If it weren’t for Ray Dolby’s audio expertise, the hum of light sabers and howls of X-wing fighters in Star Wars would never have achieved their breathtaking clarity. Dolby’s innovations are what enabled the 1977 blockbuster’s revolutionary soundtrack. “Star Wars changed sound forever,” said Michael Minkler, the movie’s sound mixer, and Dolby made that possible.
Dolby was obsessed with mechanical devices from a young age, said The Wall Street Journal. As a teenager, he landed a job with pioneering audio firm Ampex after serving as the projectionist when the company’s founder gave a talk at his high school. He went on to study engineering at Stanford University and to earn a Ph.D. in physics from Cambridge University before traveling to India to help UNESCO set up a national laboratory for the Indian government. When he recorded professional musicians playing in his home on a multitrack reel-to-reel tape recorder, “the irritating and pervasive hiss on his recordings gave him the idea for a business.”
Dolby returned to England in 1965 and set up a company bearing his own name, said The Daily Telegraph (U.K.), working on technology that eliminated unwanted background noise. The record industry soon made Dolby’s noise-reduction system the standard for commercial tapes.
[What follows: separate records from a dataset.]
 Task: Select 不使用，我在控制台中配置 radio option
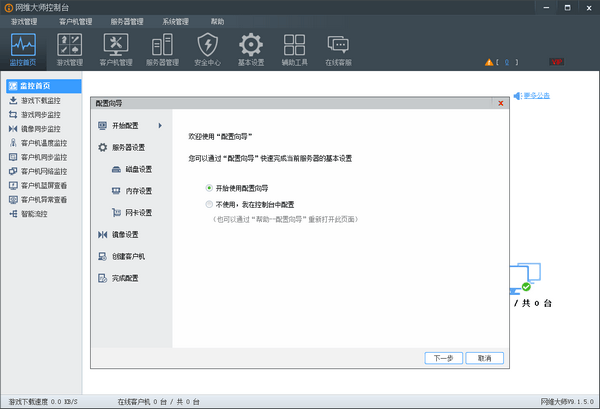point(208,203)
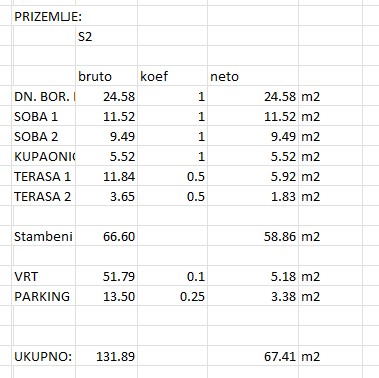
Task: Click the VRT koef value 0.1
Action: (172, 276)
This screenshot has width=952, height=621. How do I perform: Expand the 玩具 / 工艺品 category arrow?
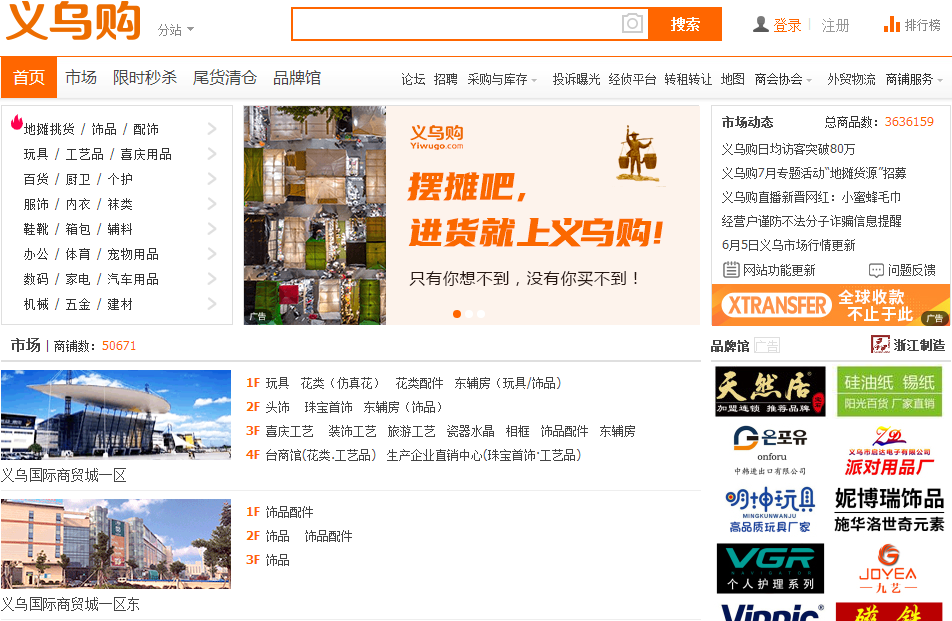coord(212,154)
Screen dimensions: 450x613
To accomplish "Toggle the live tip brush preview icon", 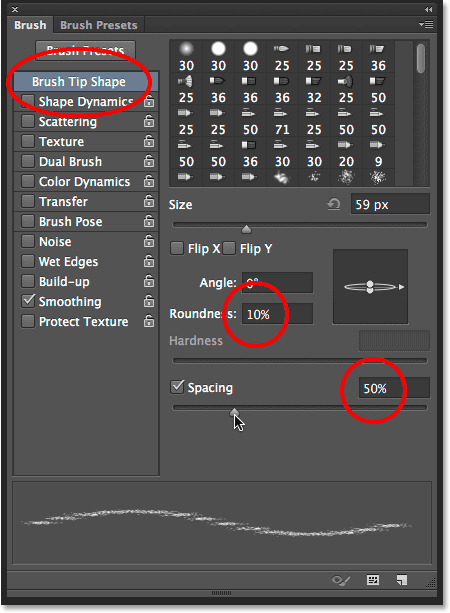I will coord(340,580).
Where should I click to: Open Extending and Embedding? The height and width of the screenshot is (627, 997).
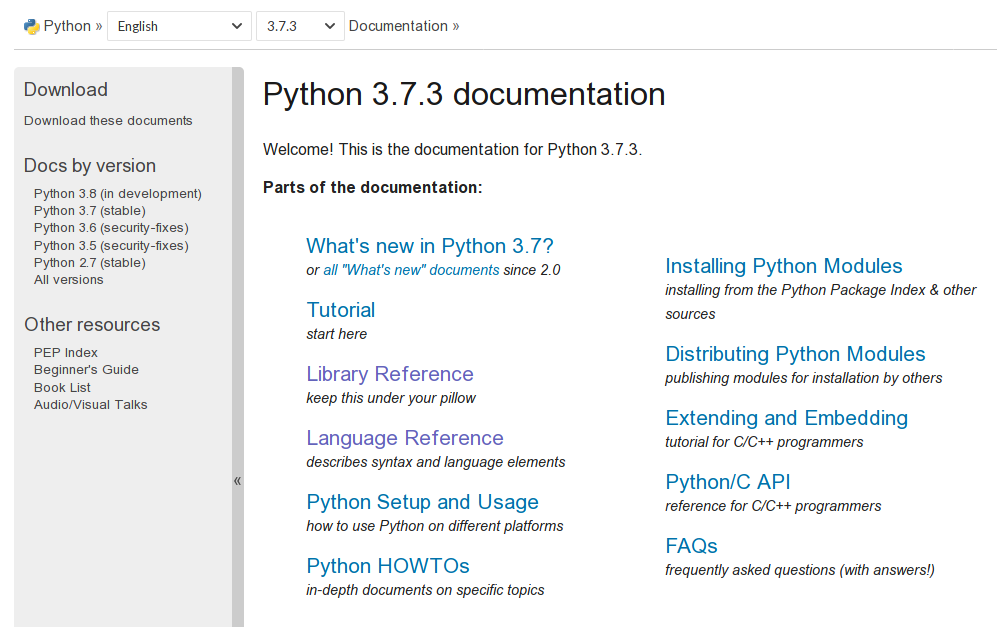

The engineer returned to the U.S. in 1976 and “turned his attention to the cinema”—introducing the multiple speakers and surround-sound technology that would make Star Wars’s intergalactic battles come alive, and investing the sound of the mothership in Close Encounters of the Third Kind “with the same emotional intensity as the pictures.”
“Dolby’s innovations established worldwide standards for sound,” said Variety.com, and his company received 10 Academy Awards and secured more than 50 U.S. patents. But Dolby had never sought glory. “I was never a gold digger, or an Oscar digger, or anything like that,” he said. “I just had an instinct about the right sort of things that should be done in my business.”